Boost your Image Classification Model
Originally published on MediumImage classification is considered nearly solved, yet extracting that extra 1% accuracy requires strategic techniques. I participated in the Intel Scene Classification Challenge hosted by Analytics Vidhya, testing deep learning optimization methods applicable to any image classification task.
Problem
The challenge involved classifying images into 6 scene categories, working with approximately 25,000 images from natural scenes worldwide.
Progressive Resizing
This technique trains CNNs sequentially on progressively larger image sizes. Starting with 64×64 images, the model's weights become initialization for training on 128×128 images, and so forth. Each larger model incorporates previous architecture layers and weights, accelerating convergence and improving efficiency.
FastAI
The fastai library integrates state-of-the-art techniques tested across multiple datasets. Built on PyTorch, it provides sensible default parameters and includes:
- Cyclical Learning Rate
- One cycle learning
- Deep Learning on Structured Data
Sane Weight Initialization
Rather than random initialization, I leveraged the Places365 dataset (1.8M images across 365 scene categories). Since the challenge dataset was similar, a ResNet50 model pre-trained on Places365 weights provided relevant learned features. Custom PyTorch weights were loaded into fastai's CNN Learner for optimal transfer learning.
Mixup Augmentation
Mixup creates new training images through weighted linear interpolation of existing images. Two images combine as tensors. The parameter λ (lambda) is randomly sampled from a beta distribution. While the paper suggests λ=0.4, fastai's default is 0.1.
Learning Rate Tuning
Learning rate selection critically impacts training. Fastai's cyclical learning rate method runs trials with exponentially increasing rates, recording loss values. The steepest loss point indicates optimal learning rate selection.

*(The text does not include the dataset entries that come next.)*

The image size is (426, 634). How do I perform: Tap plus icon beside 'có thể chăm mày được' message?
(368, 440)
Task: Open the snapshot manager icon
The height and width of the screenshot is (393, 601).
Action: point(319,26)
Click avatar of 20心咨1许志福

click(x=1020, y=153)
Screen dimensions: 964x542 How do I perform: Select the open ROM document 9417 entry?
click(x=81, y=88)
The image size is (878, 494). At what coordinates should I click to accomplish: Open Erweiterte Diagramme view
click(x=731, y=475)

The library implements Stochastic Gradient Descent with Restart (SGDR), resetting learning rates at epoch starts while applying cosine annealing decay. This mechanism helps escape local minima and saddle points.

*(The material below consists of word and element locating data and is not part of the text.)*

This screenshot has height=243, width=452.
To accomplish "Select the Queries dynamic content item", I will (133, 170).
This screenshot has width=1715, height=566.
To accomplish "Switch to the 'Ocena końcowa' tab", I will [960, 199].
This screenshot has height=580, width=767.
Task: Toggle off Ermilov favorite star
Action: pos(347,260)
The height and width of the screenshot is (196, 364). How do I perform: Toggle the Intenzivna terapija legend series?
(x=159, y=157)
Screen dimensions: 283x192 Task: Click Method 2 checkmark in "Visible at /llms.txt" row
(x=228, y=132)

General Adversarial Networks
GANs (introduced by Ian Goodfellow in 2014) comprise generator and discriminator networks. The generator creates synthetic data while the discriminator evaluates authenticity. Fastai's Wasserstein GAN implementation augmented training data by generating additional images matching the original distribution.
Removing Confusing Images
Data inspection is critical. I identified problematic images through two approaches.
Approach 1: Using trained models, images with >0.9 prediction confidence but incorrect classification indicated mislabeling. Similarly, images with 0.5–0.6 probability ranges suggested multiple classes, warranting removal.
Approach 2: Fastai's Image Cleaner Widget provides interactive image deletion, allowing manual dataset curation.
Test Time Augmentation
This method creates multiple augmented versions of test images, passes each through the model, and averages predictions. It outperforms traditional 10-crop testing (using corner and center crops plus horizontal flips) in both speed and effectiveness.
Ensembling
Combining multiple models yields better predictions when:
- Models have different architectures (ResNet50 + InceptionNet rather than ResNet50 + ResNet34)
- Constituent models show lower correlation
- Training sets vary across models
I selected the maximum occurring predicted class across ensemble models, randomly choosing ties.
Results
- Public Leaderboard: Rank 29 (0.962 accuracy)
- Private Leaderboard: Rank 22 (0.9499 accuracy)
Conclusion
Key takeaways: progressive resizing provides efficient starting points; thorough data visualization is essential; transfer learning should be prioritized; state-of-the-art augmentation techniques (Mixup, TTA, cyclical learning rates) yield incremental improvements; and leveraging relevant pre-trained models maximizes performance.